[LSF/MM TOPIC] irq affinity handling for high CPU count machines

Mon Jan 29 08:42:09 PST 2018

> -----Original Message-----
> From: Bart Van Assche [mailto:bart.vanassche at wdc.com]
> Sent: Monday, January 29, 2018 10:08 PM
> To: Elliott, Robert (Persistent Memory); Hannes Reinecke;
> lsf-pc at lists.linux-
> foundation.org
> Cc: linux-scsi at vger.kernel.org; linux-nvme at lists.infradead.org; Kashyap
> Desai
> Subject: Re: [LSF/MM TOPIC] irq affinity handling for high CPU count
> machines
>
> On 01/29/18 07:41, Elliott, Robert (Persistent Memory) wrote:
> >> -----Original Message-----
> >> From: Linux-nvme [mailto:linux-nvme-bounces at lists.infradead.org] On
> >> Behalf Of Hannes Reinecke
> >> Sent: Monday, January 29, 2018 3:09 AM
> >> To: lsf-pc at lists.linux-foundation.org
> >> Cc: linux-nvme at lists.infradead.org; linux-scsi at vger.kernel.org;
> >> Kashyap Desai <kashyap.desai at broadcom.com>
> >> Subject: [LSF/MM TOPIC] irq affinity handling for high CPU count
> >> machines
> >>
> >> Hi all,
> >>
> >> here's a topic which came up on the SCSI ML (cf thread '[RFC 0/2]
> >> mpt3sas/megaraid_sas: irq poll and load balancing of reply queue').
> >>
> >> When doing I/O tests on a machine with more CPUs than MSIx vectors
> >> provided by the HBA we can easily setup a scenario where one CPU is
> >> submitting I/O and the other one is completing I/O. Which will result
> >> in the latter CPU being stuck in the interrupt completion routine for
> >> basically ever, resulting in the lockup detector kicking in.
> >>
> >> How should these situations be handled?
> >> Should it be made the responsibility of the drivers, ensuring that
> >> the interrupt completion routine is terminated after a certain time?
> >> Should it be made the responsibility of the upper layers?
> >> Should it be the responsibility of the interrupt mapping code?
> >> Can/should interrupt polling be used in these situations?
> >
> > Back when we introduced scsi-mq with hpsa, the best approach was to
> > route interrupts and completion handling so each CPU core handles its
> > own submissions; this way, they are self-throttling.

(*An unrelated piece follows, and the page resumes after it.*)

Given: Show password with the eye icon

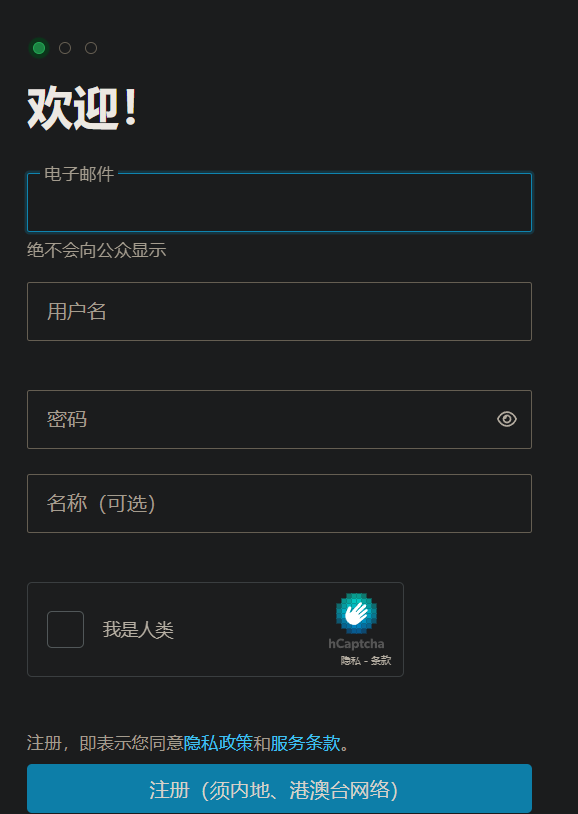Looking at the screenshot, I should (506, 419).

Ideal scenario is to make sure submitter is interrupted for completion.  It
is not possible to manage via any tuning like rq_affinity=2 (and --exact
irqbalance policy), if we have more # of CPUs than MSI-x vector supported by
controllers. If we use irq poll interface with good amount of weights in irq
poll API, we will no more see CPU lockups because low level driver will quit
ISR routine after each weighted completion. There will be always chance that
we will have back to back pressure on the same CPU for completion, but irq
poll design will manage to run watchdog task and timestamp will updated.
Using irq poll we may see close to 100% CPU consumption, but there will be
no  lockup detection.

>
> That approach may work for the hpsa adapter but I'm not sure whether it
> works for all adapter types. It has already been observed with the SRP
> initiator
> driver running inside a VM that a single core spent all its time
> processing IB
> interrupts.
>
> Additionally, only initiator workloads are self-throttling. Target style
> workloads are not self-throttling.
>
> In other words, I think it's worth to discuss this topic further.
>
> Bart.
>